Description
Brahms composed three movements of what would become the Sonata for cello and piano no 1 in 1862. He added a brilliant fugal finale three years later, shortly after the death of his beloved mother Christiane and in the midst of work on Eine Deutsches Requiem. The originally envisaged slow movement was dropped, perhaps to prevent the work and its imposing outer movements from collapsing under its own weight. Brahms dedicated the sonata to JosefGansbacher, an esteemed voice teacher who had played a crucial role in his election as conductor of the Vienna Singakademie. Gansbacher's qualities as a cellist, however, were questionable. When he played through the sonata with the composer during a small concert for friends, Brahms raged so furiously at the keyboard that Gansbacher could scarcely hear himself. 'Consider yourself lucky,' was Brahms' gruff response to Gansbacher's desperate pleas, after which he continues to pound the keys with undiminished vigour.

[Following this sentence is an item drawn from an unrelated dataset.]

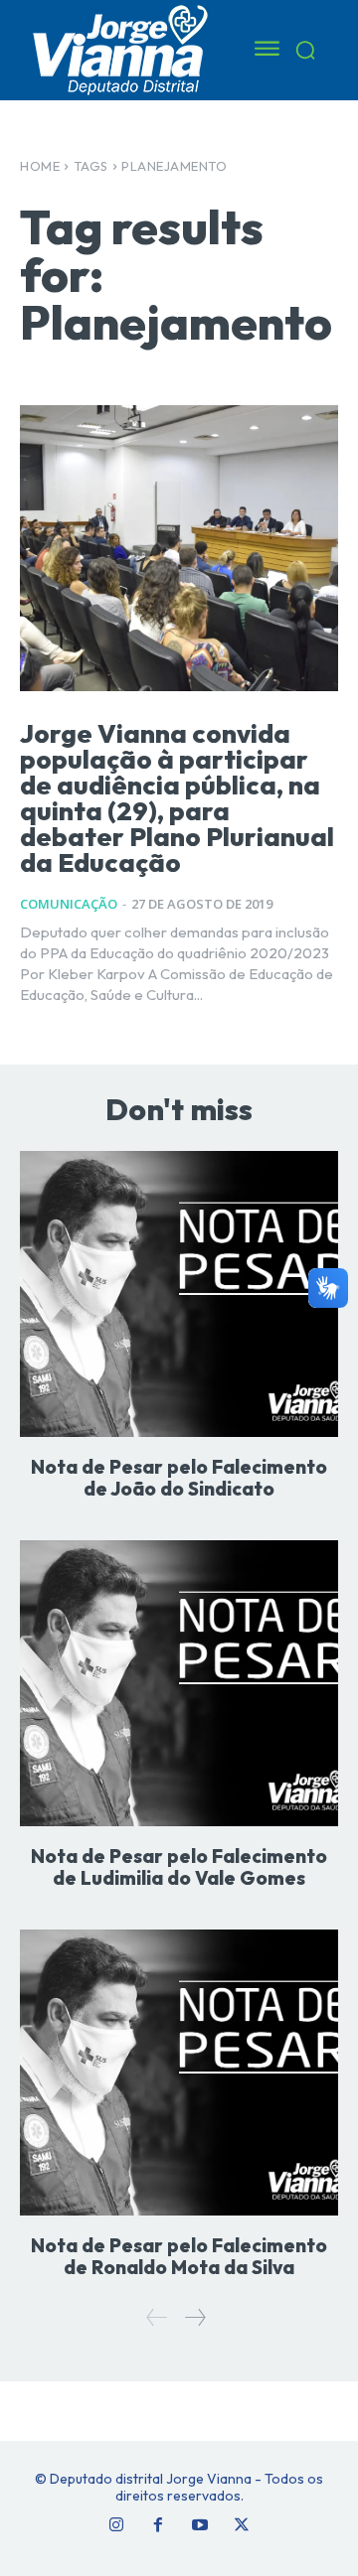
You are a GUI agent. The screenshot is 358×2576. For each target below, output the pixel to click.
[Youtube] (200, 2525)
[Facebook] (158, 2525)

To compliment these masterpieces, Amy Norrington and Piet Kuijken devled into Brahms' songs. In Es traumte mir and Ach, wende diesen Blick (op. 57 nos. 3 and 4), G.F. Daumer's sensual verses inspired Brahms to some of his most personal compositions, creating music that speaks of hopeless and unrequited love. The scores are not surprisingly larded with musical references to Clara Schumann, his lifelong but unattainable love. Die Mainacht op. 43 No. 2 is bathed in moonlight and is one of Brahms' greatest evocations of a wanderer strolling alone through an Arcadian idyll.